Required task ▸ Reproduce the records below verbatim, line for line, leaving every character unchanged.

====== Excerpted data

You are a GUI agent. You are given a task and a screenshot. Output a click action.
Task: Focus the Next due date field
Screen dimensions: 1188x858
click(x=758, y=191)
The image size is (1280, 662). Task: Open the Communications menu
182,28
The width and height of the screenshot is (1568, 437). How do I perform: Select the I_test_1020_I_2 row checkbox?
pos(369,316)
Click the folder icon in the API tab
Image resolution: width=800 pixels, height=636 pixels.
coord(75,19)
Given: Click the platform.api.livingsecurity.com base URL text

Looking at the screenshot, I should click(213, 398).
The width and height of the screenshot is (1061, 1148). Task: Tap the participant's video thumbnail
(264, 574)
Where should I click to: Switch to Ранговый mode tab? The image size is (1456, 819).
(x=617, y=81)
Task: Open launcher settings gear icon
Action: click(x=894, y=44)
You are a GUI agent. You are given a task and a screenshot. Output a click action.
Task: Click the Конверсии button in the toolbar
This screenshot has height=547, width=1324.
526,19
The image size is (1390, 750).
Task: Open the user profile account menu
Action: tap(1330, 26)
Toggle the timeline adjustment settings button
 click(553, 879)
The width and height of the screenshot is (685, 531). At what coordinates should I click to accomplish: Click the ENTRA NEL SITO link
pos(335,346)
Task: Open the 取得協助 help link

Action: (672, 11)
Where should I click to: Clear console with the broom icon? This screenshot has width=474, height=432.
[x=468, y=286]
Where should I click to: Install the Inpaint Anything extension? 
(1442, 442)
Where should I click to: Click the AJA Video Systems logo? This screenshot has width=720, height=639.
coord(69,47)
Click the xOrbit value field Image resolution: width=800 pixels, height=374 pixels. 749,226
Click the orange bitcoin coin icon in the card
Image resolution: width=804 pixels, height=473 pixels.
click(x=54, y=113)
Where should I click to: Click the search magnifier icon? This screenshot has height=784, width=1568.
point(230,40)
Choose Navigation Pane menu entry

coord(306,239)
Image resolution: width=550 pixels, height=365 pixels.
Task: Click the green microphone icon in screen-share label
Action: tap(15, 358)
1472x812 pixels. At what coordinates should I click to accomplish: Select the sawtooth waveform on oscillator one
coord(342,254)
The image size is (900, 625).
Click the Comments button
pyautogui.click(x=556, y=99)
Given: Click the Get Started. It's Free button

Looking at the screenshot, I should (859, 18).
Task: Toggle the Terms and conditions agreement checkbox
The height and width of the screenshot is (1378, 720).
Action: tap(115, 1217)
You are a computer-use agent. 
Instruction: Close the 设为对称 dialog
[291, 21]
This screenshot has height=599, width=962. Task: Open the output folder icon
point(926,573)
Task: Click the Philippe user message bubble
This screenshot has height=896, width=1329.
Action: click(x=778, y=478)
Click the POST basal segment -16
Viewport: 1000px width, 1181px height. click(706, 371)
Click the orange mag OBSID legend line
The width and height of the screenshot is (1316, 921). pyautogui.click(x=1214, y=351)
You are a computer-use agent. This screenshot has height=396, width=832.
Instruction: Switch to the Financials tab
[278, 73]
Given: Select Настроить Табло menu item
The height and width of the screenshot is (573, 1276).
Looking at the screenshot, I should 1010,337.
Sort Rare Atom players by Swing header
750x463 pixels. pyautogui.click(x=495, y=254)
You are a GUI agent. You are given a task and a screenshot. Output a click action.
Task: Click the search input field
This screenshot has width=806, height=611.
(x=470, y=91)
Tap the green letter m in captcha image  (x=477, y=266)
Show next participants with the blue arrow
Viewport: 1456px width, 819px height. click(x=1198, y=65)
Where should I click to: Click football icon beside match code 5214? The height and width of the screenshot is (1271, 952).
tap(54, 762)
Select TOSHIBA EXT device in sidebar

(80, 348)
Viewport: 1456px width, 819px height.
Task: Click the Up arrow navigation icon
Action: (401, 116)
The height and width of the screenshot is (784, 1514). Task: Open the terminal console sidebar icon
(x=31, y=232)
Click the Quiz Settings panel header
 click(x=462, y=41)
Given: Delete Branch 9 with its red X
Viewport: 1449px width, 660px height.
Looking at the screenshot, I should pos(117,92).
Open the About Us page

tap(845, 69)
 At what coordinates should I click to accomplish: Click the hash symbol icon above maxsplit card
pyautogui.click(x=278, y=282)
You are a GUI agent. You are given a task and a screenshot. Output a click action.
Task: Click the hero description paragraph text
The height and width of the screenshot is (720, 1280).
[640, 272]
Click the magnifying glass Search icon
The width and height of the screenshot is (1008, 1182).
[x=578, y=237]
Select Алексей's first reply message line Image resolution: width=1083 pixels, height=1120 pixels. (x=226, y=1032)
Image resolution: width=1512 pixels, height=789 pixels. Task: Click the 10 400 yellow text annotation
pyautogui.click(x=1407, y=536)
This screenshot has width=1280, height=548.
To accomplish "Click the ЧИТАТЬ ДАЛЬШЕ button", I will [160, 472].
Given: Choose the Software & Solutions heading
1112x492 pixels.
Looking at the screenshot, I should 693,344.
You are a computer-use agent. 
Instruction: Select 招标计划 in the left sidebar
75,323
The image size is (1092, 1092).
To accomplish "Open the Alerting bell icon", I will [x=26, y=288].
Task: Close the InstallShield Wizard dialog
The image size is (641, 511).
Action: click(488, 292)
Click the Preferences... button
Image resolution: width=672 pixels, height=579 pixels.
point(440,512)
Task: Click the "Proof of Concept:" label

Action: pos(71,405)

============

Task answer ▸
You are a GUI agent. You are given a task and a screenshot. Output a click action.
Task: Focus the Next due date field
Screen dimensions: 1188x858
click(x=758, y=191)
The image size is (1280, 662). Task: Open the Communications menu
182,28
The width and height of the screenshot is (1568, 437). How do I perform: Select the I_test_1020_I_2 row checkbox?
pos(369,316)
Click the folder icon in the API tab
Image resolution: width=800 pixels, height=636 pixels.
coord(75,19)
Given: Click the platform.api.livingsecurity.com base URL text

Looking at the screenshot, I should click(213, 398).
The width and height of the screenshot is (1061, 1148). Task: Tap the participant's video thumbnail
(264, 574)
Where should I click to: Switch to Ранговый mode tab? The image size is (1456, 819).
(x=617, y=81)
Task: Open launcher settings gear icon
Action: click(x=894, y=44)
You are a GUI agent. You are given a task and a screenshot. Output a click action.
Task: Click the Конверсии button in the toolbar
This screenshot has height=547, width=1324.
526,19
The image size is (1390, 750).
Task: Open the user profile account menu
Action: tap(1330, 26)
Toggle the timeline adjustment settings button
 click(553, 879)
The width and height of the screenshot is (685, 531). At what coordinates should I click to accomplish: Click the ENTRA NEL SITO link
pos(335,346)
Task: Open the 取得協助 help link

Action: (672, 11)
Where should I click to: Clear console with the broom icon? This screenshot has width=474, height=432.
[x=468, y=286]
Where should I click to: Install the Inpaint Anything extension? 
(1442, 442)
Where should I click to: Click the AJA Video Systems logo? This screenshot has width=720, height=639.
coord(69,47)
Click the xOrbit value field Image resolution: width=800 pixels, height=374 pixels. 749,226
Click the orange bitcoin coin icon in the card
Image resolution: width=804 pixels, height=473 pixels.
click(x=54, y=113)
Where should I click to: Click the search magnifier icon? This screenshot has height=784, width=1568.
point(230,40)
Choose Navigation Pane menu entry

coord(306,239)
Image resolution: width=550 pixels, height=365 pixels.
Task: Click the green microphone icon in screen-share label
Action: tap(15, 358)
1472x812 pixels. At what coordinates should I click to accomplish: Select the sawtooth waveform on oscillator one
coord(342,254)
The image size is (900, 625).
Click the Comments button
pyautogui.click(x=556, y=99)
Given: Click the Get Started. It's Free button

Looking at the screenshot, I should (859, 18).
Task: Toggle the Terms and conditions agreement checkbox
The height and width of the screenshot is (1378, 720).
Action: tap(115, 1217)
You are a computer-use agent. 
Instruction: Close the 设为对称 dialog
[291, 21]
This screenshot has height=599, width=962. Task: Open the output folder icon
point(926,573)
Task: Click the Philippe user message bubble
This screenshot has height=896, width=1329.
Action: click(x=778, y=478)
Click the POST basal segment -16
Viewport: 1000px width, 1181px height. click(706, 371)
Click the orange mag OBSID legend line
The width and height of the screenshot is (1316, 921). pyautogui.click(x=1214, y=351)
You are a computer-use agent. This screenshot has height=396, width=832.
Instruction: Switch to the Financials tab
[278, 73]
Given: Select Настроить Табло menu item
The height and width of the screenshot is (573, 1276).
Looking at the screenshot, I should 1010,337.
Sort Rare Atom players by Swing header
750x463 pixels. pyautogui.click(x=495, y=254)
You are a GUI agent. You are given a task and a screenshot. Output a click action.
Task: Click the search input field
This screenshot has width=806, height=611.
(x=470, y=91)
Tap the green letter m in captcha image  (x=477, y=266)
Show next participants with the blue arrow
Viewport: 1456px width, 819px height. click(x=1198, y=65)
Where should I click to: Click football icon beside match code 5214? The height and width of the screenshot is (1271, 952).
tap(54, 762)
Select TOSHIBA EXT device in sidebar

(80, 348)
Viewport: 1456px width, 819px height.
Task: Click the Up arrow navigation icon
Action: (401, 116)
The height and width of the screenshot is (784, 1514). Task: Open the terminal console sidebar icon
(x=31, y=232)
Click the Quiz Settings panel header
 click(x=462, y=41)
Given: Delete Branch 9 with its red X
Viewport: 1449px width, 660px height.
Looking at the screenshot, I should pos(117,92).
Open the About Us page

tap(845, 69)
 At what coordinates should I click to accomplish: Click the hash symbol icon above maxsplit card
pyautogui.click(x=278, y=282)
You are a GUI agent. You are given a task and a screenshot. Output a click action.
Task: Click the hero description paragraph text
The height and width of the screenshot is (720, 1280).
[640, 272]
Click the magnifying glass Search icon
The width and height of the screenshot is (1008, 1182).
[x=578, y=237]
Select Алексей's first reply message line Image resolution: width=1083 pixels, height=1120 pixels. (x=226, y=1032)
Image resolution: width=1512 pixels, height=789 pixels. Task: Click the 10 400 yellow text annotation
pyautogui.click(x=1407, y=536)
This screenshot has width=1280, height=548.
To accomplish "Click the ЧИТАТЬ ДАЛЬШЕ button", I will [160, 472].
Given: Choose the Software & Solutions heading
1112x492 pixels.
Looking at the screenshot, I should 693,344.
You are a computer-use agent. 
Instruction: Select 招标计划 in the left sidebar
75,323
The image size is (1092, 1092).
To accomplish "Open the Alerting bell icon", I will [x=26, y=288].
Task: Close the InstallShield Wizard dialog
The image size is (641, 511).
Action: click(488, 292)
Click the Preferences... button
Image resolution: width=672 pixels, height=579 pixels.
point(440,512)
Task: Click the "Proof of Concept:" label

Action: pos(71,405)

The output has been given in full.